Figure 2.4 Actuarial survival, adjusted for pre-operative distal airway malacia:

Impact of pre-operative distal malacia
Impact of pre-operative distal malacia

Figure 2.5 Actuarial survival, adjusted for pre-operative ventilation:

Impact of pre-operative ventilation
Impact of pre-operative ventilation

Figure 2.6 Actuarial survival, adjusted for ECMO:

Impact of ECMO
Impact of ECMO

3. Complications

One of the goals of an operation is to surgically correct the problem or improve function without causing problems associated with invasive procedures to the body. As our practice has evolved and our expertise has grown, we have seen a consistent reduction in surgical complications for slide tracheoplasty. During healing, it is expected that the trachea will narrow a little as part of normal scarring, and often the airway becomes a little soft or gets temporary obstruction with tissue called granulation tissue. These natural events are controlled by regular use of a small balloon in the airway for the first few weeks after surgery. A small minority of patients need a stent to keep the airway open. In the early days of our experience, we had to use metal stents that could not be removed once inserted. However, we have worked with a company in the Czech Republic (Ella CS) to make absorbable stents which are of great value in preventing the need for metal stents.

References:

Vondrys D, Elliott MJ, McLaren CA, Noctor C, Roebuck DJ. First experience with biodegradable airway stents in children. Annals of Thoracic Surgery 2011; 92(5):1870-4.

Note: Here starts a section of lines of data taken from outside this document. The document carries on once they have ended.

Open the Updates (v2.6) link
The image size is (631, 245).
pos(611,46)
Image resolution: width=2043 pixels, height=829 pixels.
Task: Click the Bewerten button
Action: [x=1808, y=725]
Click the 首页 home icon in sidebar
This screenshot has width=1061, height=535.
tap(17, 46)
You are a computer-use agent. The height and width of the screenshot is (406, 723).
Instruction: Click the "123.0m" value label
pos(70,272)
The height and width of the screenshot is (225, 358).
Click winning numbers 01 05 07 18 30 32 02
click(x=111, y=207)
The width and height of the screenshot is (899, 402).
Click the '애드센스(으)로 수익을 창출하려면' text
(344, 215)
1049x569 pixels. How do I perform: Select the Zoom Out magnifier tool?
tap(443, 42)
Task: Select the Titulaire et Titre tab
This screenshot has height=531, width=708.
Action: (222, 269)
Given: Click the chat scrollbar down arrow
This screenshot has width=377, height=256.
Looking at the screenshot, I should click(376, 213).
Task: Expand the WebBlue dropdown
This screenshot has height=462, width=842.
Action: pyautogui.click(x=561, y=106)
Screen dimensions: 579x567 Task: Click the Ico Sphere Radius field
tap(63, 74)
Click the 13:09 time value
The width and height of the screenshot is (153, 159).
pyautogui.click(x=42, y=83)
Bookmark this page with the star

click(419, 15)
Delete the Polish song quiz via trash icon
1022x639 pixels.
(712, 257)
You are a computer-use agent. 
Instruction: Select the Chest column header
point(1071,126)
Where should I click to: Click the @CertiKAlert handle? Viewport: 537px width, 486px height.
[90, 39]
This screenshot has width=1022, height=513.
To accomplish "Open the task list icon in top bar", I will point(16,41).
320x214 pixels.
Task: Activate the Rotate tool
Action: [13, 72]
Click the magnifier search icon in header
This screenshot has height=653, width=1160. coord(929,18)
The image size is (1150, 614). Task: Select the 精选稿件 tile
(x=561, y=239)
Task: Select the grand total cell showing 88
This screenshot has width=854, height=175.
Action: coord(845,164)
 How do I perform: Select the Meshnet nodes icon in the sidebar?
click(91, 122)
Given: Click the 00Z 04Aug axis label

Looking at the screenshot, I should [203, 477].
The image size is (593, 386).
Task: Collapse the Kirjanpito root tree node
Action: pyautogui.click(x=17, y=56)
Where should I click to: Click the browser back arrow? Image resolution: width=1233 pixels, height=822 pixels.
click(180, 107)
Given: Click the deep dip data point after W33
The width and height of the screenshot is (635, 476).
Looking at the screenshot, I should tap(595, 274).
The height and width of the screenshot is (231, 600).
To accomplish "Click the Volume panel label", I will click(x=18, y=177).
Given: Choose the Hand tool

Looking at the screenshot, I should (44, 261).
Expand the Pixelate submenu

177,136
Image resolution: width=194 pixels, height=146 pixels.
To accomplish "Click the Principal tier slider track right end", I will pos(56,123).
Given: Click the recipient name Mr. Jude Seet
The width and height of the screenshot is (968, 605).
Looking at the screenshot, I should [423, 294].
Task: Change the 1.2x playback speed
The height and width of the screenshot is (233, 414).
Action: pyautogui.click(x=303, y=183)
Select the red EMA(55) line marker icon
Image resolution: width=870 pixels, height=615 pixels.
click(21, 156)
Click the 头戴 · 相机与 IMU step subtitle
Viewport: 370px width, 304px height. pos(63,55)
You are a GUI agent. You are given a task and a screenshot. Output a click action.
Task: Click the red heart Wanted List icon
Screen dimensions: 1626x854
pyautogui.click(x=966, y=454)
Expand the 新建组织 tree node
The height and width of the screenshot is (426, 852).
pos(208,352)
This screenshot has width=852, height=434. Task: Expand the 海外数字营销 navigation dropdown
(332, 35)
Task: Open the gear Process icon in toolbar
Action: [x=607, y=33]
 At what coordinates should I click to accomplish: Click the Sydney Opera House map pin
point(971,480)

Rijnberg FM, Butler CR, Speggiorin S, Fierens A, Wallis C, Nouraei R, McLaren CA, Roebuck DJ, Hewitt R, Elliott MJ.  The influence of stents on microbial colonization of the airway in children after slide tracheoplasty: A 14-year single-center experience. Pediatric Pulmonology 2015; Jan;50(1):79-84.

4. Length of stay

Another focus of the team’s commitment to delivering the best quality care has been to reduce the patients’ length of stay, with particular attention to the time spent on the intensive care units. The chart below shows our marked improvement over time in getting our patients well and fit for discharge after slide tracheoplasty.

Both our complication rate and our length of stay (LOS) can be seen over time in figure 3 below, in the context of the number of ‘slides’ we have performed.

Figure 3

Length of stay and complications in relation to experience
Length of stay and complications in relation to experience

5. Quality of life

Surgical success is only one part of the picture. Crucially, we must understand the effects of the condition and its treatment on the lives of our patients. Data collected should be from the patients’ and their families’ perspectives.

We have conducted the only quality of life study on patients treated with slide tracheoplasty. This took the form of structured face-to-face interviews with parents, patients and carers using:

  • PedsQL - a generic health-related quality of life measure for children and teens aged 0-18 years, covering physical, emotional, social and school aspects of life
  • Specific child and parent validated questionnaires
  • Supplementary questionnaires, used with a subset of parents via in-depth interviews about their lived experience of having a child with LSCTS.

We found that the quality of life of operated LSCTS children was similar to the scores of ‘healthy normals’, i.e. children who completed the questionnaire who did not have health problems. We also found that children with LSCTS and congenital (present at birth) heart disease also scored similarly to their healthy peers. This suggests that children treated for LSCTS can go on to live normal lives.

We continue to actively research and develop our practice so that we are always improving.

This information was published in April 2015 and will be updated in April 2017.